René Robert – tous ses amis contactés le disent – était vraiment un type bien. Et un grand photographe. Il laisse derrière lui un irremplaçable trésor, qu’il avait déjà pris soin de léguer à la Bibliothèque nationale quand il avait décidé de remiser ses boîtiers, un peu découragé face aux coûts toujours plus élevés de la photo argentique, lui qui ne voulait pas renoncer au miracle du développement sur papier – ce même miracle qui l’avait convaincu, à l’âge de 12 ans, de choisir ce métier. René Robert, c’est un demi-siècle de photographies de chanteuses et de chanteurs (il était fasciné surtout par le chant), de guitaristes, de danseuses et de danseurs de flamenco, cette «musique de contestation», ce «cri», comme il disait.
Si seulement il avait eu lui-même la force d’en pousser, des cris, après sa chute, le soir du 18 janvier, sur un trottoir proche de la place de la République, à Paris. Peut-être qu’une âme moins lâchement timide que les dizaines, voire les centaines de passants qui ont détourné les yeux aurait alors appelé le SAMU et sauvé l’octogénaire. Mais il a été enterré à Paris ce lundi 31 janvier, dans l’intimité de ses proches et de ses meilleurs amis.

- [CONSIGNE]: Recopiez intégralement le texte sur René Robert, sans en modifier un seul mot.

- [ENREGISTREMENTS FOURNIS]:
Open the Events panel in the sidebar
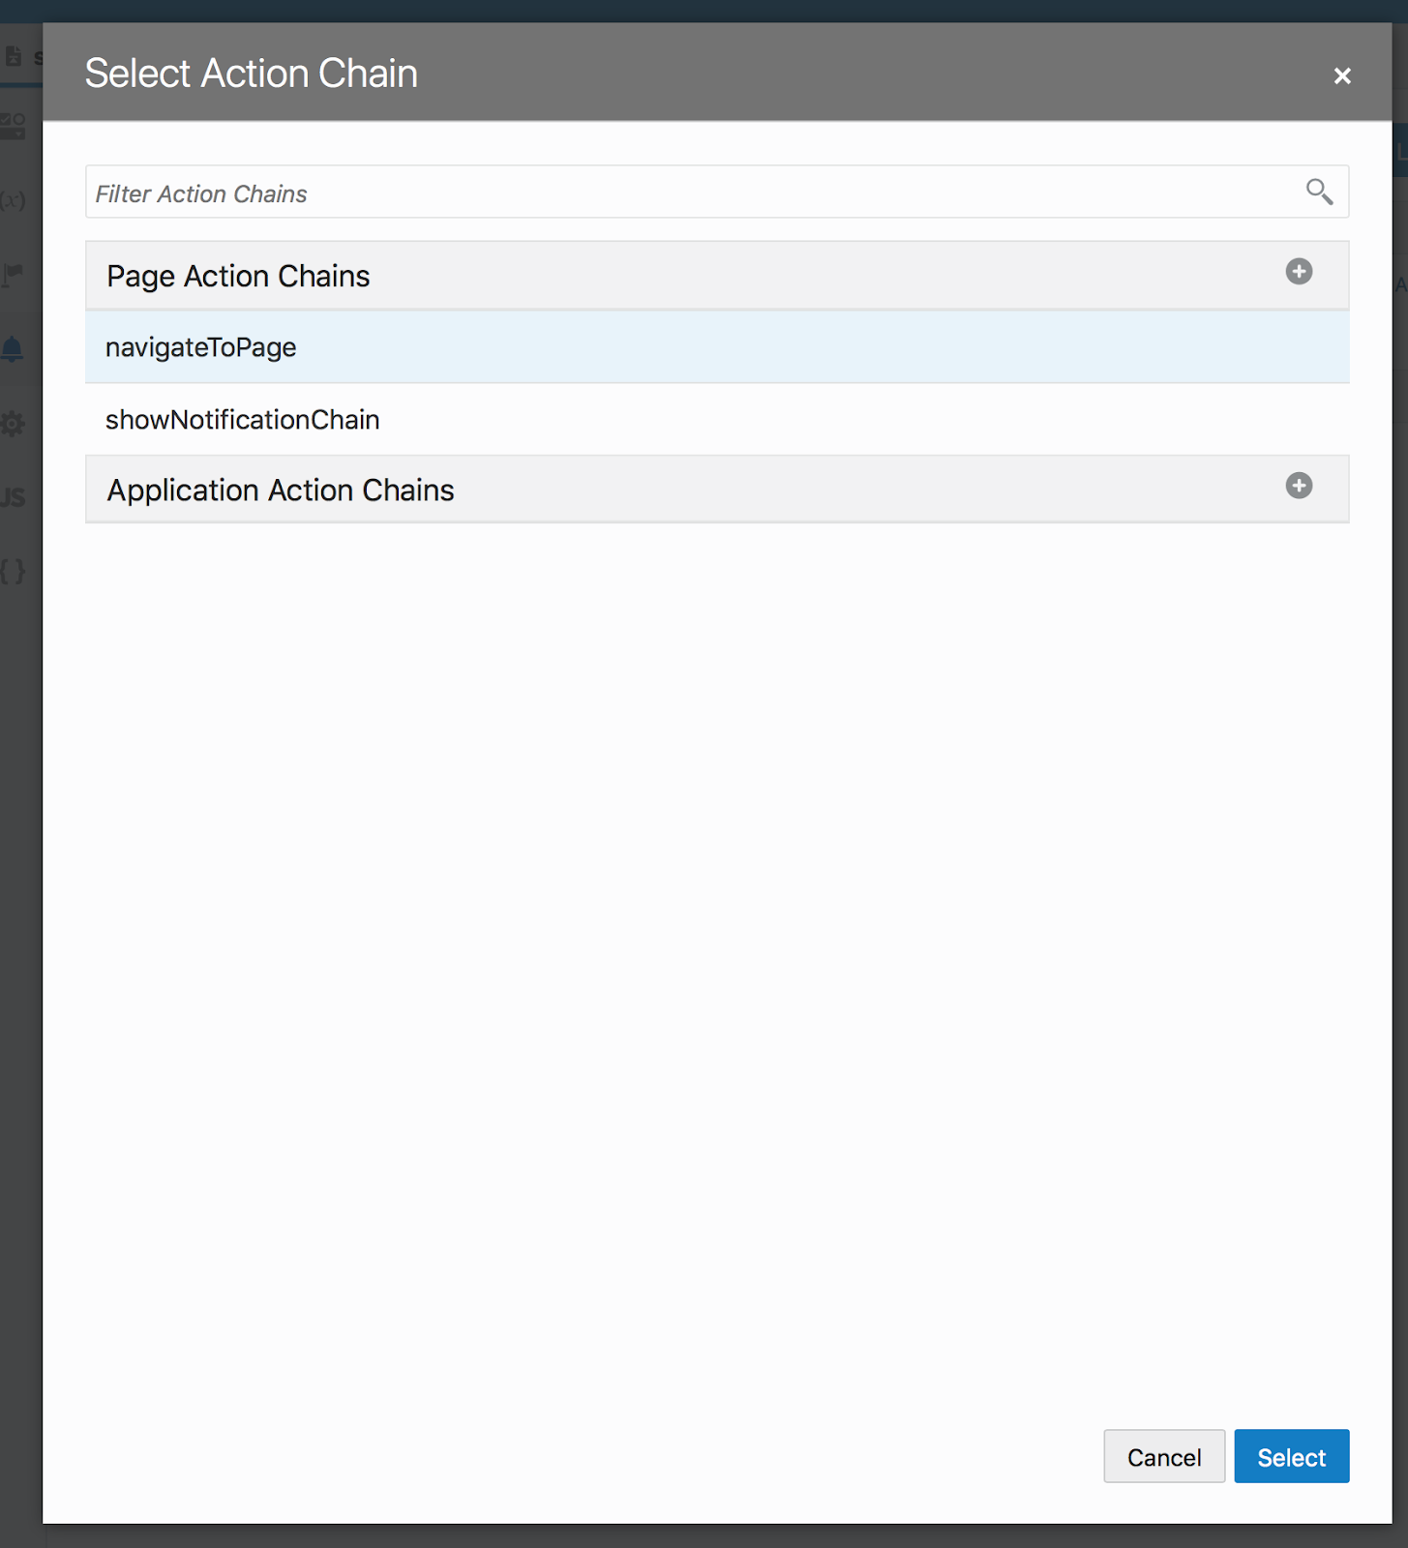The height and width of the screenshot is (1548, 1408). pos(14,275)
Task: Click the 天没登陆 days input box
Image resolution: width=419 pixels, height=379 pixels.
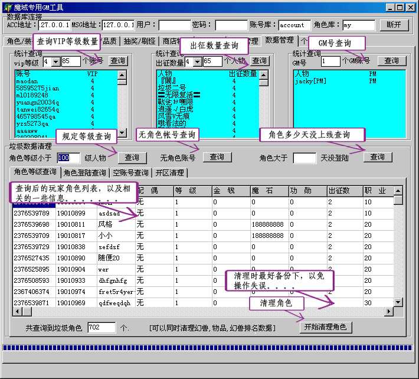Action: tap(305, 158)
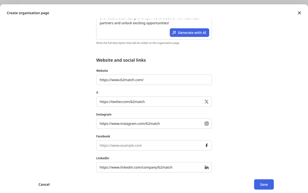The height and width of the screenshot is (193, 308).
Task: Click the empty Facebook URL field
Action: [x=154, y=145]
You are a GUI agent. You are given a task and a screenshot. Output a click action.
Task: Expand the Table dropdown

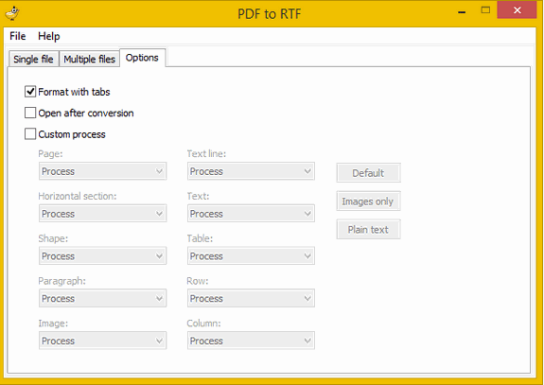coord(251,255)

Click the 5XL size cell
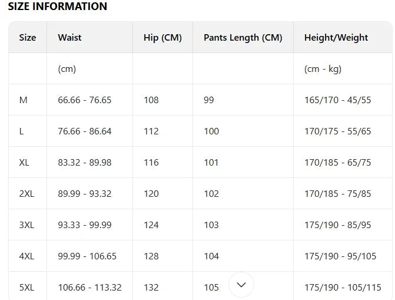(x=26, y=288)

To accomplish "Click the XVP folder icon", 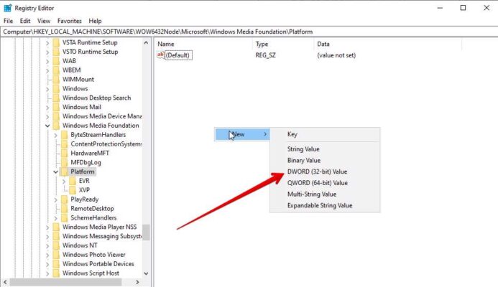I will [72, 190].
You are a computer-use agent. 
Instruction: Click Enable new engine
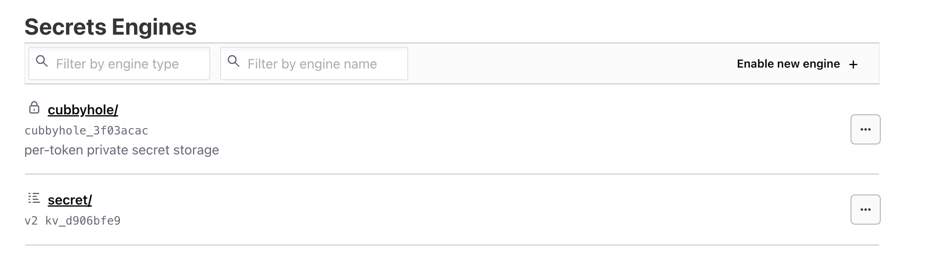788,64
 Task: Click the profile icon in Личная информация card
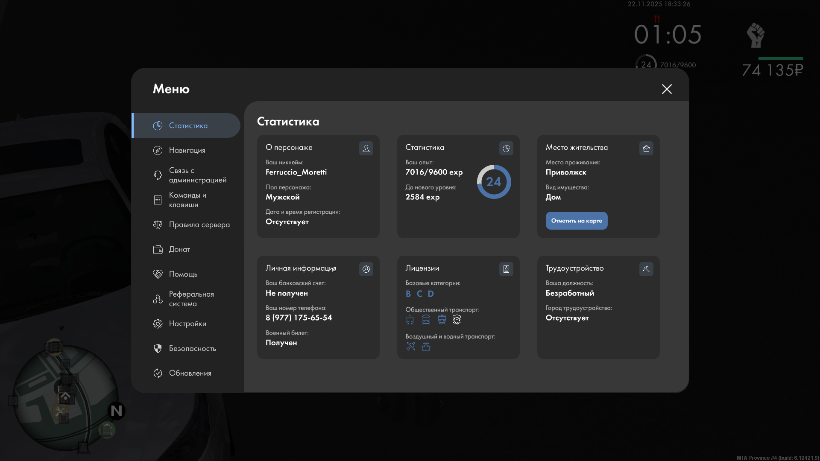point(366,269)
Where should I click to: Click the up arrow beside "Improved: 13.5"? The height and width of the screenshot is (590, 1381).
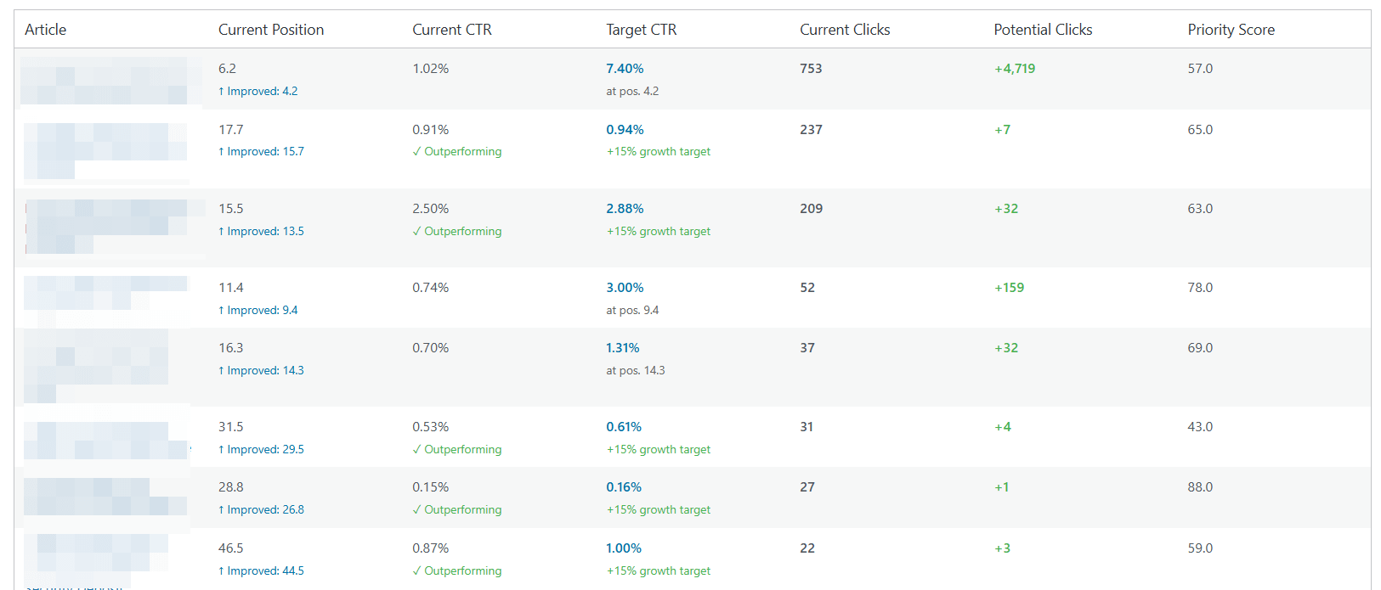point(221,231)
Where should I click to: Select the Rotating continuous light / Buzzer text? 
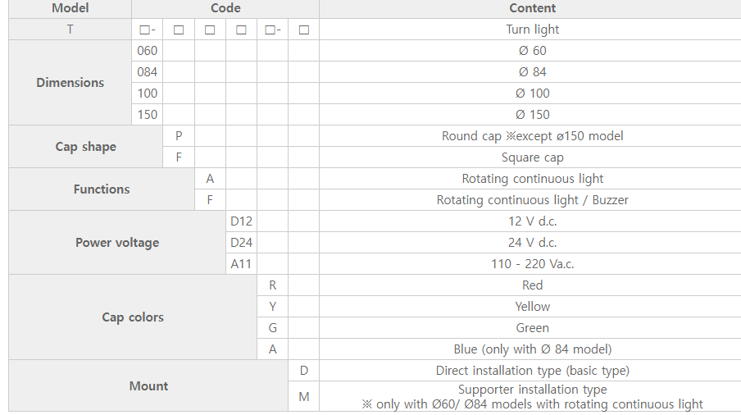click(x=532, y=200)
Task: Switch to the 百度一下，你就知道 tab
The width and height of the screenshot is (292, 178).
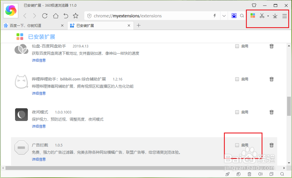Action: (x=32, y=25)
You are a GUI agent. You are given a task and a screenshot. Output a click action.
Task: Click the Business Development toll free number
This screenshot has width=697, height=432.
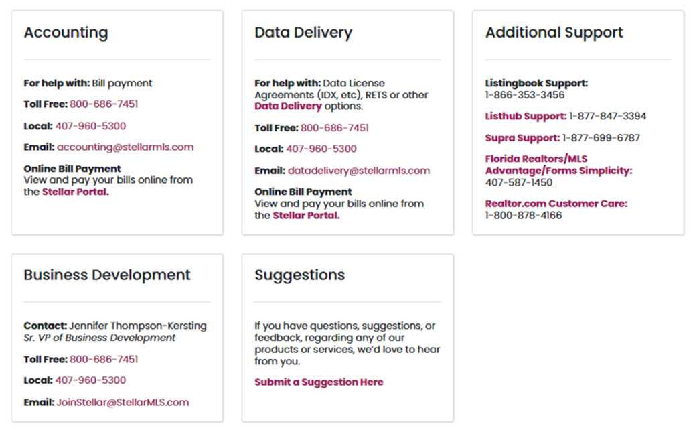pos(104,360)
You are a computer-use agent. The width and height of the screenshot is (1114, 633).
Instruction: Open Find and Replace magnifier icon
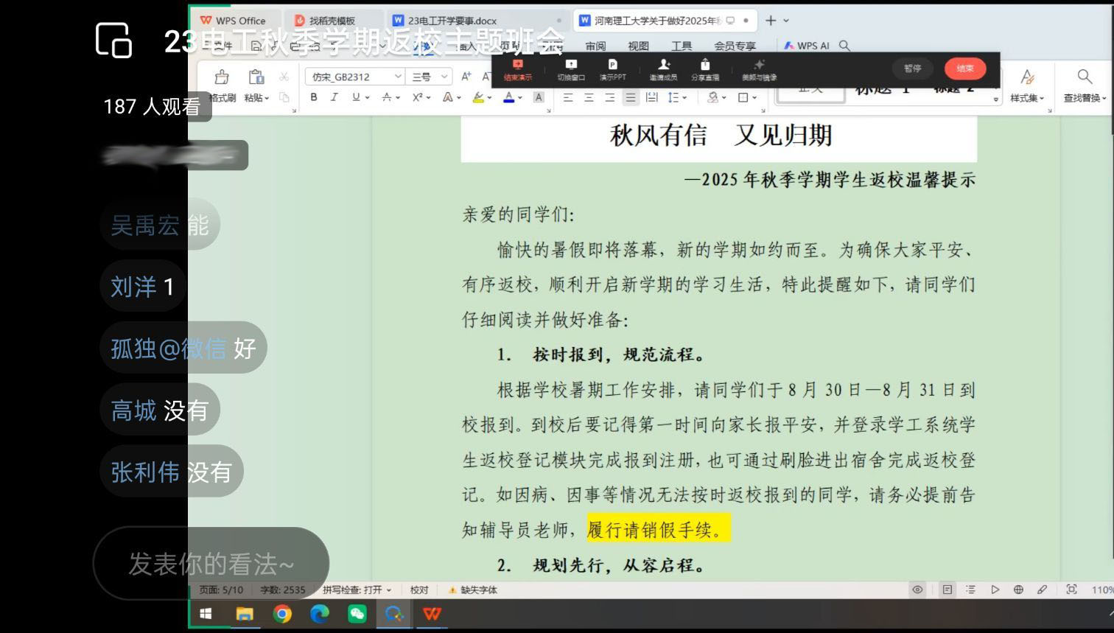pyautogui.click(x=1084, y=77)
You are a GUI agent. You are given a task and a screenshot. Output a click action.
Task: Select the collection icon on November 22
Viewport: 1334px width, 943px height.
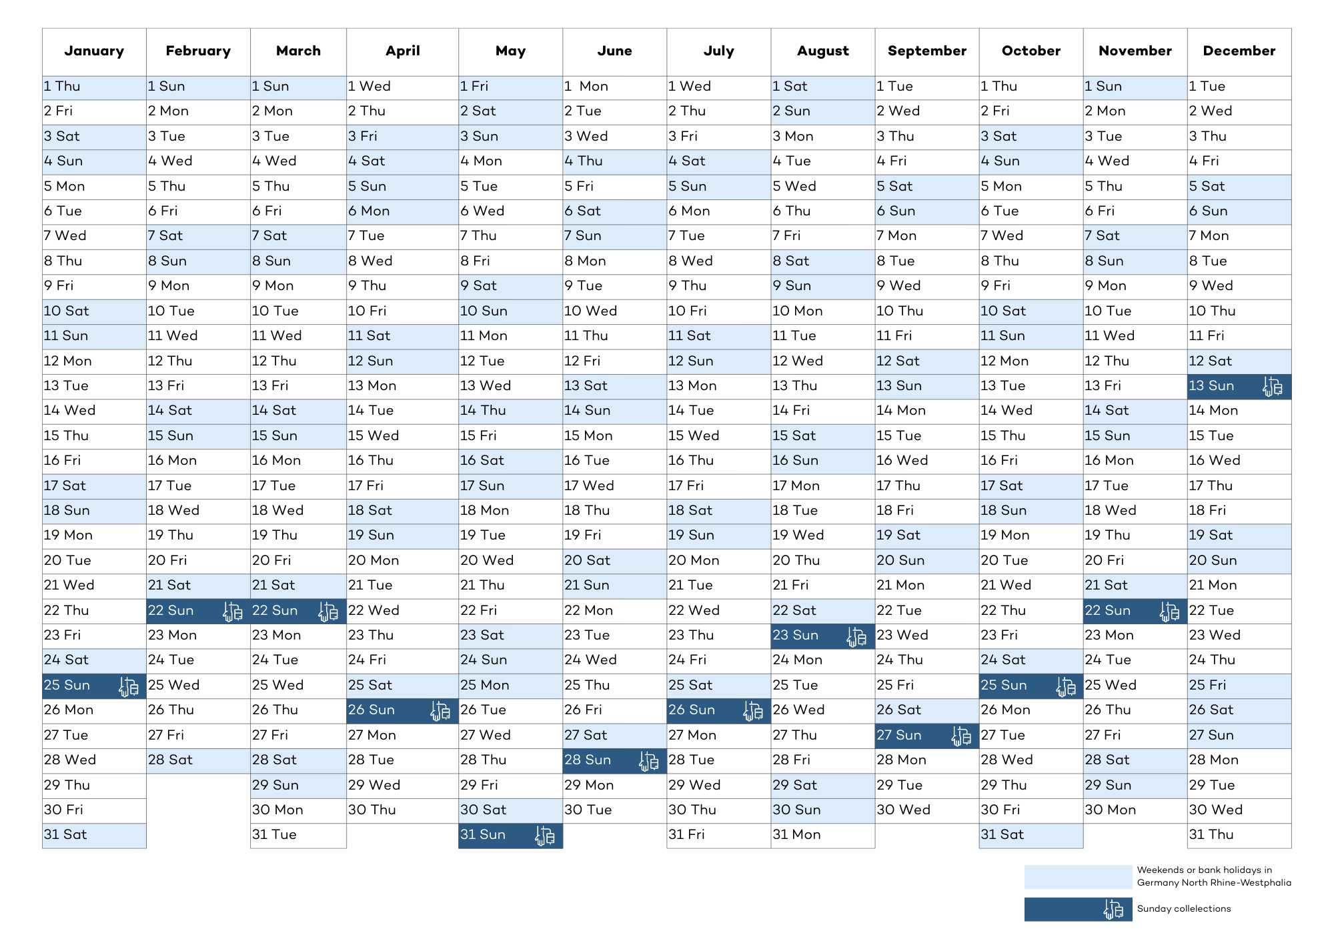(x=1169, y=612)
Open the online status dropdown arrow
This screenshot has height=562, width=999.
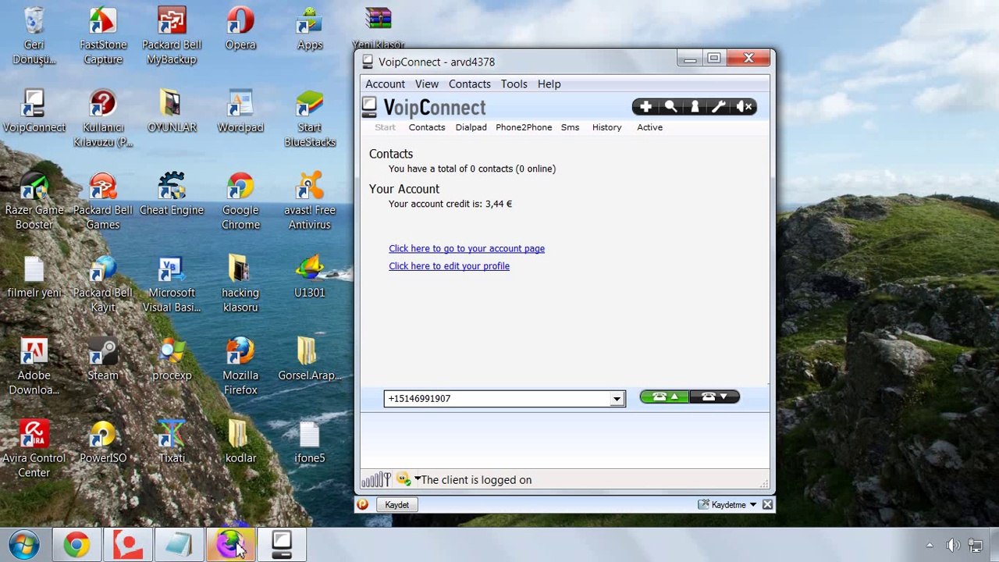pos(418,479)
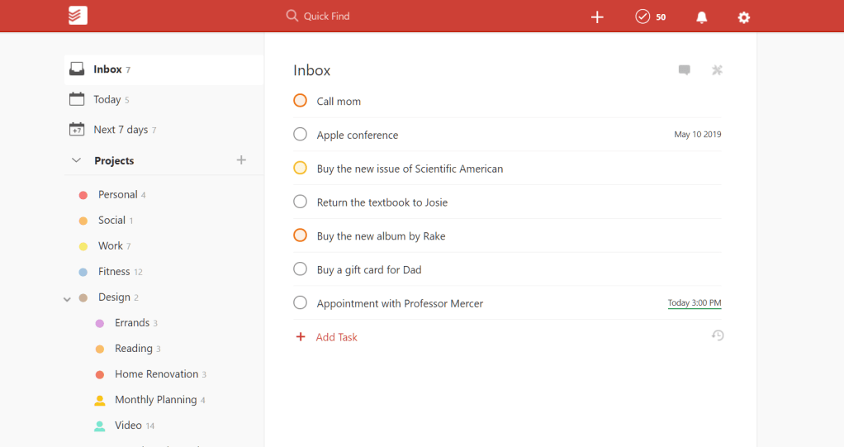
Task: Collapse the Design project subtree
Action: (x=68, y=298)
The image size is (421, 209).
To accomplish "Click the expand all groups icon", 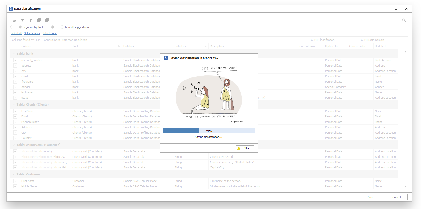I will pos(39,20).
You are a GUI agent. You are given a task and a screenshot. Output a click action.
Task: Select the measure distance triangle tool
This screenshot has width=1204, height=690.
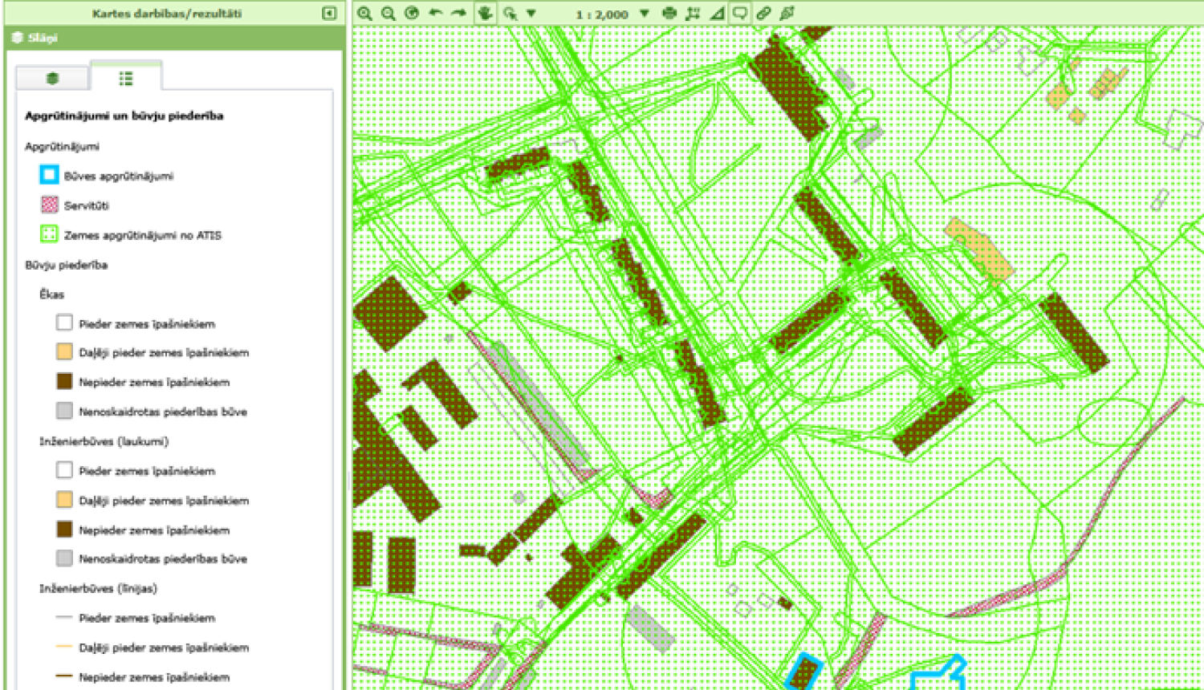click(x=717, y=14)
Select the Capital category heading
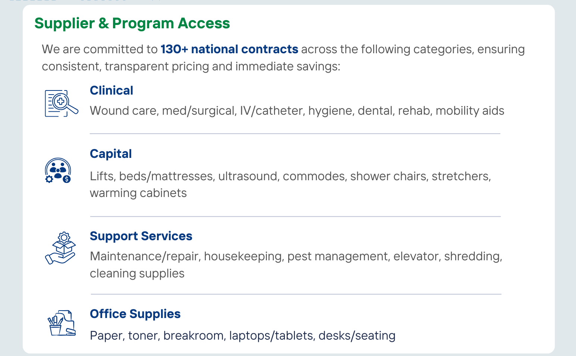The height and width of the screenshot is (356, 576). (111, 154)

- [RÉPONSE]:
René Robert – tous ses amis contactés le disent – était vraiment un type bien. Et un grand photographe. Il laisse derrière lui un irremplaçable trésor, qu’il avait déjà pris soin de léguer à la Bibliothèque nationale quand il avait décidé de remiser ses boîtiers, un peu découragé face aux coûts toujours plus élevés de la photo argentique, lui qui ne voulait pas renoncer au miracle du développement sur papier – ce même miracle qui l’avait convaincu, à l’âge de 12 ans, de choisir ce métier. René Robert, c’est un demi-siècle de photographies de chanteuses et de chanteurs (il était fasciné surtout par le chant), de guitaristes, de danseuses et de danseurs de flamenco, cette «musique de contestation», ce «cri», comme il disait.
Si seulement il avait eu lui-même la force d’en pousser, des cris, après sa chute, le soir du 18 janvier, sur un trottoir proche de la place de la République, à Paris. Peut-être qu’une âme moins lâchement timide que les dizaines, voire les centaines de passants qui ont détourné les yeux aurait alors appelé le SAMU et sauvé l’octogénaire. Mais il a été enterré à Paris ce lundi 31 janvier, dans l’intimité de ses proches et de ses meilleurs amis.